Oireachtas Joint and Select Committees
Wednesday, 5 June 2013
Committee on Finance, Public Expenditure and Reform: Select Sub-Committee on Public Expenditure and Reform
Houses of the Oireachtas (Inquiries, Privileges and Procedures) Bill 2013: Committee Stage
5:45 pm
Brendan Howlin (Wexford, Labour) | Oireachtas source
I heard Deputy Donnelly speak about this issue before and his own amendment is yet to come. There is almost a view that the Government side is, by definition, "partial" and the Opposition, by definition, is "impartial". I can assure the Deputies that this is not my experience of 30 years in the House. There can be very partial and partisan Opposition members with a political agenda, and that does not necessarily lead to objective inquiry. We can all identify with that.
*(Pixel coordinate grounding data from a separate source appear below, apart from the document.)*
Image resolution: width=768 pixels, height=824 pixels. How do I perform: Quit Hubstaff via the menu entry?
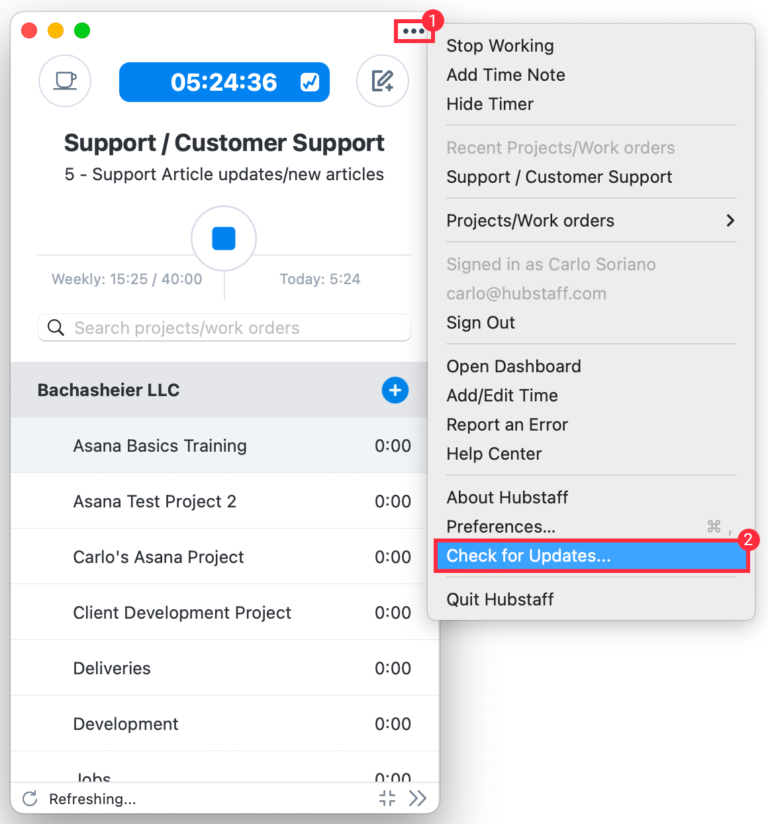pos(500,599)
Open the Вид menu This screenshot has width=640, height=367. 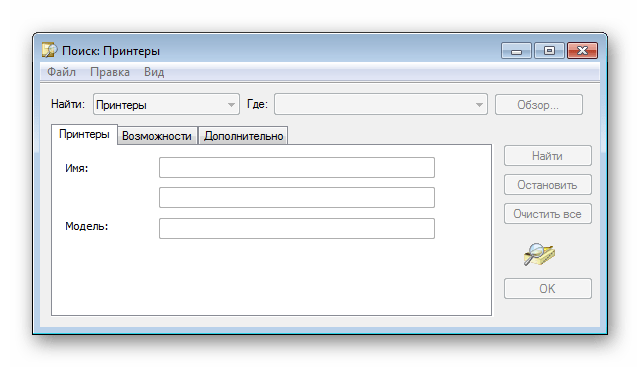154,72
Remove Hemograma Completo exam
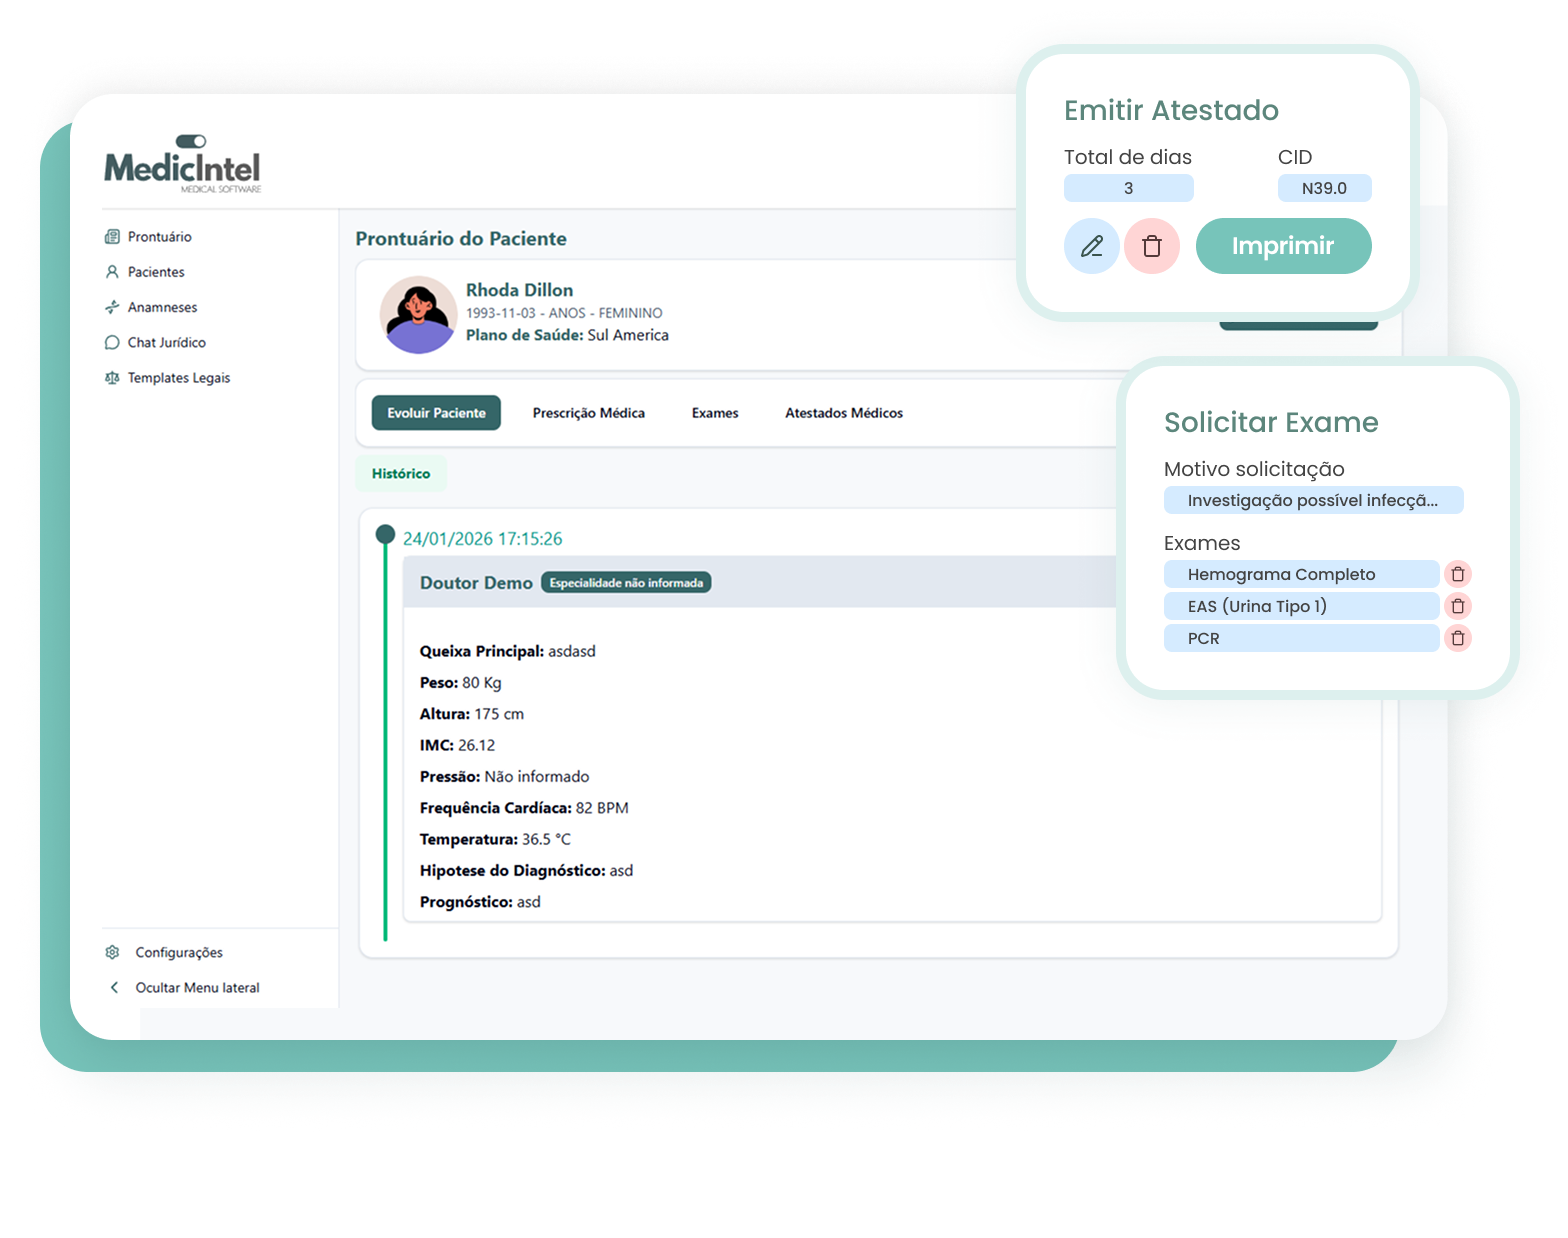The width and height of the screenshot is (1568, 1238). point(1457,574)
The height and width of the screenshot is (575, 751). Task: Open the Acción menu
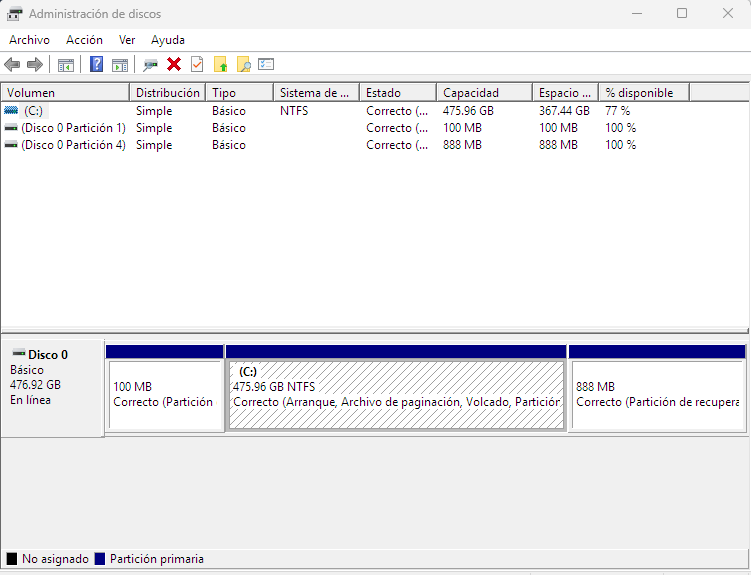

If there is a large number of Deputies, they should be represented with proportionality as they would be enthusiastic in their involvement. The rules of the House already give a disproportionate platform to the Opposition although I know members of the Opposition might disagree with that. With any opening debate, all the Opposition spokespersons would contribute before the second Government speaker. Many backbenchers would be frozen out of debate and do not have a profile. As an Independent Deputy, Deputy Donnelly can demand a fair degree of time in the Dáil and much more than a Government backbencher.
I am a passionate supporter of Parliament and we want to empower it in the reform agenda we are bringing forward. It must be a proportionate response as Parliament is the Chamber of the elected representative of the people. If 69% of the benches are taken up with Government Members, it is what the people decided at the last time of asking, so the fact must be in some way manifest. I do not accept just the general principle that the public would have more comfort in the Opposition, as Deputy Donnelly mentioned, whether those members either chaired or had a majority on the committee.
Having said that, it is important that the House sets guidelines, perhaps along the lines suggested by the Chairman, so that there would be decent proportionality in any significant inquiry where all groupings may be required to be represented, for example. That is a matter for the House, and I would like to have a much more active Committee on Procedure and Privileges to set out rules and guidelines. We are putting a requirement in the legislation to formulate rules and guidelines. As part of a reform agenda and if people determine we must have a unicameral system, there should be a much more robust Dáil system and a better resourced committee system. We must have such issues on the agenda.